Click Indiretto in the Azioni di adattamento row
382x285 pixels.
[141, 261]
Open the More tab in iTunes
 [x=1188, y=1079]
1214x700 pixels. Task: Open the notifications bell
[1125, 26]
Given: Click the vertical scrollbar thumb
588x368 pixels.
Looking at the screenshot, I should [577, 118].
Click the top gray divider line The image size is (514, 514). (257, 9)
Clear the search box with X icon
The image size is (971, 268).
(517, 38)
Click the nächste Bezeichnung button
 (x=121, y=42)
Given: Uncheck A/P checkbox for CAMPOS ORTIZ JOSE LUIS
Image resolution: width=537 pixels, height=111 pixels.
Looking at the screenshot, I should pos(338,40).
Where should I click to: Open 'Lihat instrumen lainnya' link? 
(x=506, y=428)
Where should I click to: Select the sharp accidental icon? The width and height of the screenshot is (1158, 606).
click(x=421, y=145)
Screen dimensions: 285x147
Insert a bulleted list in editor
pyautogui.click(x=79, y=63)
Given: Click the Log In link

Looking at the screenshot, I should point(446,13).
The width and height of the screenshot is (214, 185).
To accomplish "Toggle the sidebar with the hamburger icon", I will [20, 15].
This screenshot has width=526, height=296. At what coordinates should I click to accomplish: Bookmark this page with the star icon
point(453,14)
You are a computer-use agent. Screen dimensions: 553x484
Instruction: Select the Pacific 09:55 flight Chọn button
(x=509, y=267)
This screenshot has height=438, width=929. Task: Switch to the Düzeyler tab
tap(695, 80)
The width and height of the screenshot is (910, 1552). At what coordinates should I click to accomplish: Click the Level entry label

---------------

_Problem_
Reproduce the entire listing above verbatim, line for line, with no change to any character.

_Output of the task_
Click Indiretto in the Azioni di adattamento row
382x285 pixels.
[141, 261]
Open the More tab in iTunes
 [x=1188, y=1079]
1214x700 pixels. Task: Open the notifications bell
[1125, 26]
Given: Click the vertical scrollbar thumb
588x368 pixels.
Looking at the screenshot, I should [577, 118].
Click the top gray divider line The image size is (514, 514). (257, 9)
Clear the search box with X icon
The image size is (971, 268).
(517, 38)
Click the nächste Bezeichnung button
 (x=121, y=42)
Given: Uncheck A/P checkbox for CAMPOS ORTIZ JOSE LUIS
Image resolution: width=537 pixels, height=111 pixels.
Looking at the screenshot, I should pos(338,40).
Where should I click to: Open 'Lihat instrumen lainnya' link? 
(x=506, y=428)
Where should I click to: Select the sharp accidental icon? The width and height of the screenshot is (1158, 606).
click(x=421, y=145)
Screen dimensions: 285x147
Insert a bulleted list in editor
pyautogui.click(x=79, y=63)
Given: Click the Log In link

Looking at the screenshot, I should point(446,13).
The width and height of the screenshot is (214, 185).
To accomplish "Toggle the sidebar with the hamburger icon", I will [20, 15].
This screenshot has width=526, height=296. At what coordinates should I click to accomplish: Bookmark this page with the star icon
point(453,14)
You are a computer-use agent. Screen dimensions: 553x484
Instruction: Select the Pacific 09:55 flight Chọn button
(x=509, y=267)
This screenshot has height=438, width=929. Task: Switch to the Düzeyler tab
tap(695, 80)
The width and height of the screenshot is (910, 1552). At what coordinates should I click to accomplish: Click the Level entry label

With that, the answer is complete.